Despite this pushback from the network and conservative elements accusing the project of being Soviet propaganda, The Day After made it to air on November 20th, 1983. It starred a powerhouse cast including Poltergeist’s JoBeth Williams, Jason Robards of All the President’s Men, and Blow Out’s John Lithgow. However, even though Stoddard and Meyer were confident they’d made a good, thought-provoking movie, they were sure it would tank in the ratings.

Instead, an astonishing 100 million Americans tuned in to watch the film, which made it the most-watched TV movie in history. To say the film’s effect on the populace was profound would be a gross understatement. Horrified viewers jammed the White House’s switchboard with calls, and countless shellshocked citizens called the 1-800 numbers ABC had set up to talk to counsellors. An ABC news special was aired in which critical voices like the scientist Carl Sagan, former Secretary of State Henry Kissinger, and former Secretary of Defence Robert McNamara debated America’s nuclear policy.

However, The Day After had perhaps its most profound effect more than a month before it even aired on ABC. On October 10th, President Ronald Reagan watched a screener copy of the film at Camp David, and it left him so shaken he wrote in his diary, “It has Lawrence, Kansas, wiped out in a nuclear war. It is powerfully done. It’s very effective and left me greatly depressed.”

Indeed, Reagan’s biographer claimed he spent three years shadowing the President in the White House, and only saw him visibly upset once: when he watched The Day After. On top of that, when the film was shown to the Joint Chiefs of Staff, a government advisor who attended the screening told Meyer, “If you wanted to draw blood, you did it. Those guys sat there like they were turned to stone.”

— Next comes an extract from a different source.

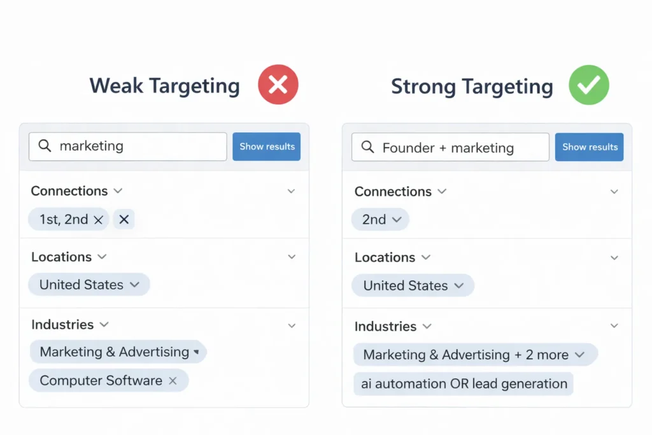Viewport: 652px width, 435px height.
Task: Open the Connections header dropdown arrow
Action: coord(118,191)
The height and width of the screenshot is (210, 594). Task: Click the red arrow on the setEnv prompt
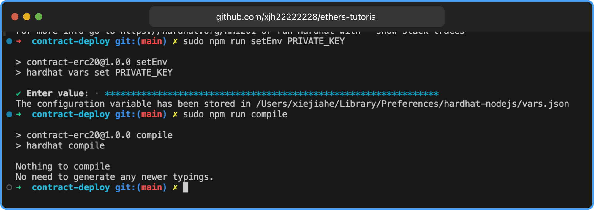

Only four years later, Reagan and Soviet Union Premier Mikhail Gorbachev signed the Intermediate-Range Nuclear Forces Treaty, which dismantled many of the two superpowers’ nuclear and conventional ground-launched ballistic missiles, cruise missiles, and missile launchers. By 1991, 2,692 nuclear missiles had been eliminated completely.

So, was Reagan so petrified by the realistic vision of nuclear war in The Day After that he seriously rethought whether America should keep producing nuclear weapons? By extension, because he convinced the Soviet Union to reduce its nuclear arsenal as well, did The Day After play a part in shaping the course of the Cold War? Extrapolating further, did it potentially save the world from being turned into one big mushroom cloud? Meyer certainly thinks so.

“I’ve come to believe that’s true,” he told The Hollywood Reporter in 2023. “The movie may have indeed helped prevent a nuclear war. It certainly changed one person’s mind on the subject.” That person was the leader of the free world, and Meyer argued, “Ultimately, it sent Reagan into such a tailspin that he signed…the only treaty that ever resulted in the physical dismantling of nuclear weapons.”